A **boxplot** shows graphical image of concentration of data. A boxplot is constructed using 5-number summary with Q1, median and Q3 in a box containing 50% of all data. It gives good distribution of data in 25%, 50% and 75%.

- Maximum and Minimum values are extended as whiskers at the two ends of the box.

#### Find 5-number-summary and boxplot by Statdisk

- Enter data in a column in Statdisk.

- Select Data, Explore data, descriptive statistic, select column and Click evaluate.

Ex1. The time(in min.) a sample of 15 student spent on exercising daily is given:

0, 40, 60, 30, 60, 10, 46, 30, 300, 90, 30, 120, 60, 0, 20

a) Find the 5-number summary and sketch a boxplot.

Use statdisk, data/explore data/select column data/evaluate, five number summary and boxplot will show.

b) What percent of student exercise from 0 to 60 min?

Because 60 is Q3, so 75% of all student exercise from 0 to 60 min.

c) What percent of student exercise between 20 to 60 min?

Because 20 is Q1, 60 is Q3, so 50% of all students exercise from 20 to 60 min.

Answer: Use Statdisk:

a) Min = 0, Q1=20, Med=40, Q3=60, Max = 300

b) Since Q3 = 60, hence 75% of students exercise from 0 to 60 min.

c) Since Q1 = 20 and Q3=60, Hence 50% of students exercise from 20 to 60 min.

#### Outliers and IQR

*IQR* is used to determine potential **outliers**.

Ex1. If Q1 = 34, Q3 = 70, find the lower fence and upper fence for an outlier.

IQR = 70 - 34 = 36

lower fence is 34 - 1.5(36) = -20, upper fence = 70 + 1.5(36) = 124

Value between -20 and 124 are not outliers, values outside the range are outliers.

A potential outlier is a data point that is significantly different from the other data points.
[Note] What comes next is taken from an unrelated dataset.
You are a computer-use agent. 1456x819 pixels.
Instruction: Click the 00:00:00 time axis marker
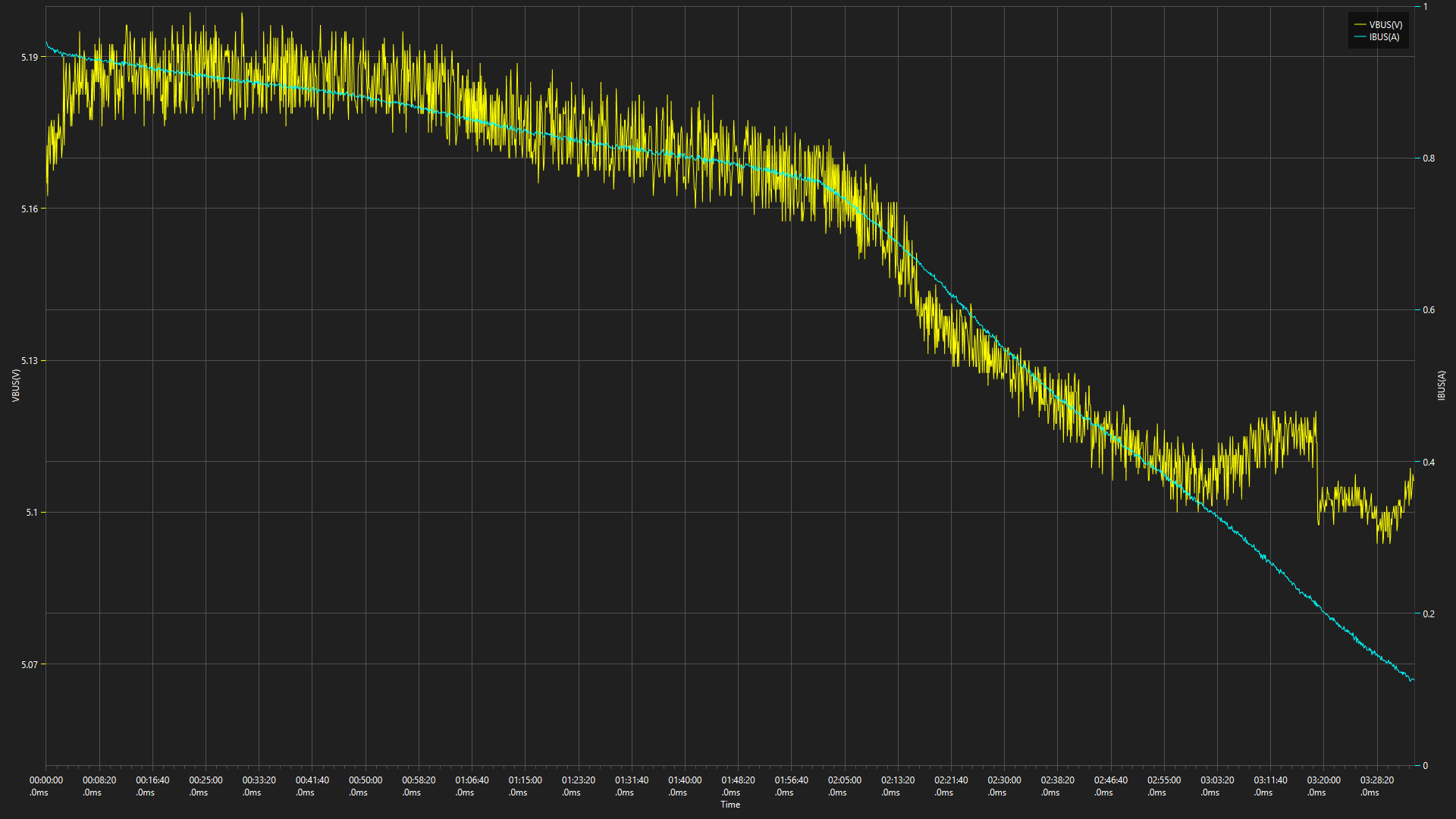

These special data points may be errors or some kind of abnormality or they may be a key to understanding the data.

**C) Modified boxplot and outliers:**

A modified boxplot can be graphed to show outliers without calculating IQR and applying the Q1-1.5IQR, Q3+1.5IQR. Outliers are shown as markers in the boxplot.

- use Statdisk, click data , Boxplot,

- Select the column of data, click **modified boxplot**. The outlier will be shown as marker at the lowest or highest end of the boxplot.

- If there are no markers, there is no outliers in the dataset.

- To find the values of the outlier, sort the data. The outliers will be at the top and end of the sorted data.

Ex2. Determine if outliers exist in the exercise time from 15 students.

0, 40, 60, 30, 60, 10, 46, 30, 300, 90, 30, 120, 60, 0, 20

By calculation:

Since Q1 = 20, Q3 = 60, So IQR = 60 – 20 = 40

Lower fence = Q1 – 1.5(IQR) = 20 – 1.5(40) = -40

upper fence = Q3 + 1.5(IQR) = 60 + 1.5(40) = 120

Values lower than -40 and higher than 120 is an outlier. So the value 300 is an outlier.

Graph a modified boxplot to identify outliers.

Use Statdisk, Data/Boxplot/select Modified boxplot.

There is one outlier in the high end of the data. To find the outlier, sort the data and locate the highest value.

Use Statdisk, Sort, one column, select the column containing the data. The last data (300) is the outlier.